Finite type modules and Bethe ansatz equations

TL;DR

This paper introduces a new category of modules for quantum affine algebras with finitely many characteristic values, classifies irreducibles, and derives Bethe ansatz equations from transfer matrix operators.

Contribution

It extends the category of finite-dimensional modules, classifies irreducible objects, and establishes Bethe ansatz equations via transfer matrices and Q-operators.

Findings

Classification of irreducible modules in the new category

Identification of Baxter Q-operators and T-operators

Derivation of Bethe ansatz equations for eigenvalues

Abstract

We introduce and study a category $\text{Fin}$ of modules of the Borel subalgebra of a quantum affine algebra $U_q\mathfrak{g}$, where the commutative algebra of Drinfeld generators $h_{i,r}$, corresponding to Cartan currents, has finitely many characteristic values.

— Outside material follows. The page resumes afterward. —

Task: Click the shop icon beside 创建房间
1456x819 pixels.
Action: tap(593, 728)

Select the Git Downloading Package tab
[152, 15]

This category is a natural extension of the category of finite-dimensional $U_q\mathfrak{g}$ modules. In particular, we classify the irreducible objects, discuss their properties, and describe the combinatorics of the q-characters. We study transfer matrices corresponding to modules in $\text{Fin}$. Among them we find the Baxter $Q_i$ operators and $T_i$ operators satisfying relations of the form $T_iQ_i=\prod_j Q_j+ \prod_k Q_k$. We show that these operators are polynomials of the spectral parameter after a suitable normalization. This allows us to prove the Bethe ansatz equations for the zeroes of the eigenvalues of the $Q_i$ operators acting in an arbitrary finite-dimensional representation of $U_q\mathfrak{g}$.